When the BoE baserate changes it depends on Halifax's business decisions as to whether the difference in interest rates between the ISA and the websaver remain the same. For example, they may decide on an aggressive ISA strategy and increase the ISA interest rate quite substanially.
When you fill in the R85 it applies for the current tax year. I don't believe Halifax is under any obligation to repay you any tax paid on interest received in the account you have filled in the form for, but they probably will. If they don't then you can claim it back from the taxman.
On to the other point I wanted to make. It looks like you're doing what a lot of people do and look at the short term.
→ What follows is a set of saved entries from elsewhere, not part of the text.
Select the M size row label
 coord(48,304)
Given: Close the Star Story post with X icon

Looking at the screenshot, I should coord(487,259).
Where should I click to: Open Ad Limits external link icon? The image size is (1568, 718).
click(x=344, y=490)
This is not always the best strategy. Think what are you saving for? Will you need the money in the next year or 2 years? If yes, then you'll probably be right to look at what gives higher interest rates now. But if you intend your savings to be for a longer term, start thinking when will I become a taxpayer? Although the Websaver pays more now, you could accumlate a large amount of money in a ISA which would earn you a higher interest rate when you do eventually start paying tax.0 -
I agree with Saver Smurf's comments, you need to consider the longer term implications as well.
Luckily, you can have your cake and eat it. Why not just transfer the ISA to a provider paying a better rate? That way you get to keep the money in a tax free account and get a higher rate.
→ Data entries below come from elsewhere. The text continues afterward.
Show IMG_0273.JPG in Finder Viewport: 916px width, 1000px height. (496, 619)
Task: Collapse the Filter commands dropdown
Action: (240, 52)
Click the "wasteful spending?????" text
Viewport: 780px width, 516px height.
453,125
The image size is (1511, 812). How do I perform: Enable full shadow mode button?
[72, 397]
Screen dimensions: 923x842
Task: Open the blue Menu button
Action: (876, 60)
For example, Abbey Postal ISA pays 5.35% and Yorkshire Building Society E-Isa pays 5.2%. If you want to stay with the Halifax, their ISA Saver Direct (which is operated by phone) pays 5.15%.0 -
News, sent off the R85 to ING for Mrs Cloud_dog and the gross interest only started once they received / actioned the form - even though in my letter I requested that this start from the beginning of th 04 tax year. Only missed out on one months net interest so not too bad.